In the congenital form of Pelger-Huët anomaly, the LBR protein amount determines the degree of segmentation (Fig. 3). Most cases (heterozygous) have bilobed nuclei that are symmetrical in appearance and are separated by thin chromatin strands, often described as resembling pince-nez glasses, or thicker strands shaped more like a dumbbell. Only a few cells, termed Stodtmeister cells, are monolobated with nuclei resembling peanuts or coffee beans. These cells are more frequently observed in acquired pseudo-Pelger-Huët anomaly. Chromatin is usually very clumped. The cytoplasm appears normal, so the cells function normally and patients usually do not have associated cytopenias.

Acquired pseudo-Pelger-Huët anomaly can be iatrogenic or secondary to a neoplastic disorder. Iatrogenic causes are most commonly associated with transplant medications, though a number of other drugs can be responsible, as well as infections and inflammatory disorders. About five percent of renal transplant patients receiving medications have transient pseudo-Pelger-Huët anomaly.

“Hypotheses for the pseudo-Pelger-Huët appearance to the neutrophils are that drugs, infection, or inflammation cause downregulation of LBR gene expression, or that they interact with the LBR proteins to downregulate protein function,” Dr. Wilson said.

A peripheral blood smear from a two-year-old with a severe bacterial infection showed a number of pseudo-Pelger-Huët-type nuclei with asymmetrical nuclear lobation and Stodtmeister cells (Fig. 4). “You could see the neutrophilic left shift with toxic granulation and reactive appearing monocytes in the background, so this was not a congenital Pelger-Huët anomaly.”

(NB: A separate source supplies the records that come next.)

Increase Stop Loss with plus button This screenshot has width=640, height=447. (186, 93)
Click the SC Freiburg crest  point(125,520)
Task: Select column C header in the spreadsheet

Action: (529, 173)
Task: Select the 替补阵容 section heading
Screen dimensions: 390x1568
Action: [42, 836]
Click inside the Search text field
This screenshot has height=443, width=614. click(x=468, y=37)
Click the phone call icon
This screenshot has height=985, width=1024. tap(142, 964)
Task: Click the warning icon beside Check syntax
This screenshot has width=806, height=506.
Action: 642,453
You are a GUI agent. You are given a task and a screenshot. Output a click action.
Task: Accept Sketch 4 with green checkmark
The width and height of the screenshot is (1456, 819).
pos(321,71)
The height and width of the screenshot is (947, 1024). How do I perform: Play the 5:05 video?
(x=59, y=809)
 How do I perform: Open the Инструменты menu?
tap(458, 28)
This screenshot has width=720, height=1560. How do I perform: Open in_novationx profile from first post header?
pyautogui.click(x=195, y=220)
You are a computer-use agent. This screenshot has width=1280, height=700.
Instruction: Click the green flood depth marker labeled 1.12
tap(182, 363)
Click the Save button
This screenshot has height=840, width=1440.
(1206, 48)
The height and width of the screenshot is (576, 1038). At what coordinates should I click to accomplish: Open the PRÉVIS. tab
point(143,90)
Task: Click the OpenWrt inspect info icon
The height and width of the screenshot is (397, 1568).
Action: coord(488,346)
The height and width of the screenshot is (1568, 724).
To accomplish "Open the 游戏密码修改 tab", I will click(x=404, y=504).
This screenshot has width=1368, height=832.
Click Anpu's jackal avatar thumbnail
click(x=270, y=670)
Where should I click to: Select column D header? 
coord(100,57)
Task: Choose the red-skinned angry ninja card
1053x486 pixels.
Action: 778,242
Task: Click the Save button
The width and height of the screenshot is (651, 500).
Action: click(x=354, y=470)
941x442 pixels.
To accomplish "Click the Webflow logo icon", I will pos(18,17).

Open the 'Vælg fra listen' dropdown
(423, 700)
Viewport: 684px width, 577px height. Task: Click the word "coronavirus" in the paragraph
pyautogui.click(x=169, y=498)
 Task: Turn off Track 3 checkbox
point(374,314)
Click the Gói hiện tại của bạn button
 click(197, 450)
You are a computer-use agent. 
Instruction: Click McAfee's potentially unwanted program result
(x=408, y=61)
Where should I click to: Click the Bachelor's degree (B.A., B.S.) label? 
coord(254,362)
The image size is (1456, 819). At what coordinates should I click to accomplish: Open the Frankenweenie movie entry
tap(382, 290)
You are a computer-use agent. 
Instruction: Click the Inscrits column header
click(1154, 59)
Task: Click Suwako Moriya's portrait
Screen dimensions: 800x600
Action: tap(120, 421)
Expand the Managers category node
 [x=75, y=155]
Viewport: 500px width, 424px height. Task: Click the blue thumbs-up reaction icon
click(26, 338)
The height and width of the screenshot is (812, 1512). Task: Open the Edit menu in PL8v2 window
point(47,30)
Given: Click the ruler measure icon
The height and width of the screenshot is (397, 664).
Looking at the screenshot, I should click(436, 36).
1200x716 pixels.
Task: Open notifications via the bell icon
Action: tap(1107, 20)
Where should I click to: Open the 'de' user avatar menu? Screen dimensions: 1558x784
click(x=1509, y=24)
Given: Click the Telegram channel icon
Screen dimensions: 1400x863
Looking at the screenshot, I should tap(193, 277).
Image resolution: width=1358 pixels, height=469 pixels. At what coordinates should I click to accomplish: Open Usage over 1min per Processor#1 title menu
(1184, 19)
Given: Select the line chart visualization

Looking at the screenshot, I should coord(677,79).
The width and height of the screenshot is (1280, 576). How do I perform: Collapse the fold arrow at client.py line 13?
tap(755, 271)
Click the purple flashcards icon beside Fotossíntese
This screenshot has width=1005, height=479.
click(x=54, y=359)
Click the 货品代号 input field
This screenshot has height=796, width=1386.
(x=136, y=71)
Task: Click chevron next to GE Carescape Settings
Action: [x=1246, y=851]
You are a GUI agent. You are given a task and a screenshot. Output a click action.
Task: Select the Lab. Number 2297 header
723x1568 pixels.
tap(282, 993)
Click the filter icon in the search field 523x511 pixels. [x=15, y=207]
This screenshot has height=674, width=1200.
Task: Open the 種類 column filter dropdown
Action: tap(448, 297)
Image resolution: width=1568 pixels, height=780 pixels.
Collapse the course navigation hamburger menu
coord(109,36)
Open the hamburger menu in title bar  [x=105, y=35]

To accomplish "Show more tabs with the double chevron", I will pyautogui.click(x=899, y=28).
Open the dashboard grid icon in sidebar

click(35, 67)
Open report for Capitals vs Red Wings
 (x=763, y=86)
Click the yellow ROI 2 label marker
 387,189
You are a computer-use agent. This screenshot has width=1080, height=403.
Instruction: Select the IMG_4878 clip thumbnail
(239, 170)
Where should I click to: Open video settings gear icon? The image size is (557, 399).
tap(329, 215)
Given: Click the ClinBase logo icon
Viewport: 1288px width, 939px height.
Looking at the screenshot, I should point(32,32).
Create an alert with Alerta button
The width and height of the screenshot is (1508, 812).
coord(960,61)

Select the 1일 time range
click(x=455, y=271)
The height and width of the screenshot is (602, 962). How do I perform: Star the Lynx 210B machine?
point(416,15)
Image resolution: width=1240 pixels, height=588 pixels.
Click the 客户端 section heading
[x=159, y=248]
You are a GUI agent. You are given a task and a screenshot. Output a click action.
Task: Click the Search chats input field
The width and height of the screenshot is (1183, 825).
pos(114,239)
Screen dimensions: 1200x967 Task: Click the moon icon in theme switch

“When pseudo-Pelger-Huët anomaly is observed on a blood film, concern for a myelodysplastic syndrome [MDS] often arises,” she said. A study of patients with acquired pseudo-Pelger-Huët anomaly (Wang E, et al. Am J Clin Pathol. 2011;135[2]:291–303) found that on average, a greater proportion of neutrophils have pseudo-Pelger-Huët-type nuclei in the iatrogenic causes than with MDS. The neutrophil hyposegmentation also resolves with adjustments of medications or disease resolution.

To assist in diagnosing MDS (Fig. 5), “there are a number of findings we look for on peripheral blood smear review that we consider dysplastic,” Dr. Wilson said, although none is specific or pathognomonic. “You have to make sure that everything reactive is excluded that could cause similar changes.” Anemia is the most common cytopenia associated with MDS and is usually normochromic normocytic, or macrocytic, with some anisopoikilocytosis, and coarse basophilic stippling can be seen. “One of the easiest dysplastic changes to recognize in the peripheral blood is hypogranulation of the neutrophil cytoplasm,” for which she advises caution and a well-stained smear.

“In a patient with MDS (Fig. 6), neutrophils with normal appearing cytoplasmic granules should always be present on the same slide as hypogranular neutrophils to ensure adequacy of staining,” Dr. Wilson said. Pseudo-Pelger-Huët cells associated with MDS differ from congenital Pelger-Huët anomaly by their increased nuclear heterogeneity, increased N:C ratios, and less condensed chromatin.

The 2016 revision to the WHO classification of myeloid neoplasms revises the MDS categories. “The new classification uses a combination of the number of cytopenias, the number of cell lineages that have more than 10 percent dysplasia per lineage, and the percent blasts in peripheral blood and bone marrow to define seven major categories,” Dr. Wilson said. The WHO also recommends providing in reports the cytologic features described as being dysplastic. The requirement for MDS classification based on blasts has also changed. Previously, if there was one percent blasts in the peripheral blood, it was at least an MDS unclassifiable. “Now you have to repeat with a second blood smear at a different time to confirm the one percent blasts. Bone marrow testing is required additionally to assess for ring sideroblasts and to do cytogenetics, particularly to look for chromosome 5q deletions.”

Amy Carpenter Aquino is CAP TODAY senior editor.